La plupart avaient bénéficié de l'enseignement secondaire gratuit du collège Sadiki. Ils étaient partis en France se faire inscrire les uns comme surveillants et élèves dans des collèges où ils préparent en même temps le baccalauréat ; les autres ayant terminé 1er cycle secondaire au Lycée de Tunis prirent le bateau comptant pour subsister sur une place de surveillant ou la subvention que continue à faire le Collège Sadiki à ses élèves qui se rendent en France, la subvention de la direction de l'enseignement et quelque aide familiale. Mais hélas, aucune de ces sources de revenus n'était importante. La subvention du Collège variant avec le degré des études entre 1200 et 1800 francs et celle du Gouvernement n'excédant pas 2400 francs.

Des démarches faites par les étudiants auprès du Gouvernement et des Grands Conseillers en novembre et décembre 1928, appuyées par la presse tunisienne, fit porter le taux de la subvention de la direction de l'enseignement à 3000 francs et à partir du 1er janvier 1930, les subventions étaient remplacées par des prêts d'honneur[7].

Le caractère de cette nouvelle institution avait porté à croire aux étudiants dénués de toutes ressources personnelles et qui ne sortaient pas du Collège Sadiki que le taux de ces prêts allait être assez important. Mais il fallut bien déchanter. Pour l'année scolaire en cours (1930-1931), le taux de ces prêts d'honneur a oscillé entre 2000 et 4000 francs.

Le système des subventions était, sans nul doute, plus avantageux. Passons. Disons plutôt que les étudiants tunisiens en France ne s'étaient pas trop illusionnés sur l'intérêt que le Gouvernement pouvait leur témoigner.

III) AVEC NOS PROPRES RESSOURCES ON NOUS REFUSE L'INSTRUCTION

Ne comptant pas sur l'appui du Gouvernement, les étudiants avaient, dès le mois de décembre 1927, fondé l'Association des Etudiants Musulmans Nord-Africains en France, dont le principal but était de se procurer, par le système des cotisations et des fêtes, des ressources pour permettre à ceux d'entre eux qui n'arrivaient pas, de boucler leur budget annuel. Car si le travail extra-scolaire de surveillant, comptable, homme de peine dans les magasins - n'a rien de déshonorant pour les étudiants, il n'en reste pas moins vrai qu'il les surmène[8] et absorbe un temps précieux pour leurs études.
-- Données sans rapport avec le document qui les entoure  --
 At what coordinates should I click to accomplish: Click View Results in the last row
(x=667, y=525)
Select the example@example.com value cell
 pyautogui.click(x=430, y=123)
Et bien, l'initiative des étudiants avait rencontré en Tunisie autant d’hostilités de la part du Gouvernement local, qu'elle avait rencontré d'enthousiasme de la part de la population tunisienne. En effet, à peine les étudiants avaient-ils donné trois fêtes, deux dans la banlieue de Tunis, à la Marsa et au Kram et une autre à Sousse, qu'ils avaient reçu l'ordre de décommander une quatrième qu'ils projetaient de faire à Souk el Arbaa et une autre à Hammam Lif (septembre 1929). Cette interdiction avait été maintenue jusqu'à ce jour malgré les multiples démarches faites par le délégué de l'Association, le Docteur Mahmoud El Materi.

La cause invoquée par la Direction de l’intérieur pour justifier cette attitude a été des plus inattendues. La voici, rapportée par le Docteur Materi lui-même dans « La Voix du Tunisien » du 1er septembre 1930 :

 « L'association ayant son siège à Paris, nous la considérons comme une Société étrangère et nous ne pouvons pas l’autoriser à organiser des fêtes à son profit et le Docteur Materi d'ajouter :  grande a été notre surprise après une telle réponse ».

Et que pense-t-on alors, en haut lieu de toutes les organisations italiennes, maltaises, grecques philanthropiques et qui ne se contentent pas d'organiser des fêtes tapageuses, mais font aussi des souscriptions non déguisées au profit des œuvres dont le siège est à Rome, Malte, Athènes ou Jérusalem ? Mais nous n'avons pas voulu embarrasser notre interlocuteur par une telle question ; nous lui avons seulement demandé ce qu'il nous conseillait de faire pour lever l'interdiction qui frappait nos fêtes pour lesquelles des sommes importantes avaient déjà été dépensées et des artistes engagés.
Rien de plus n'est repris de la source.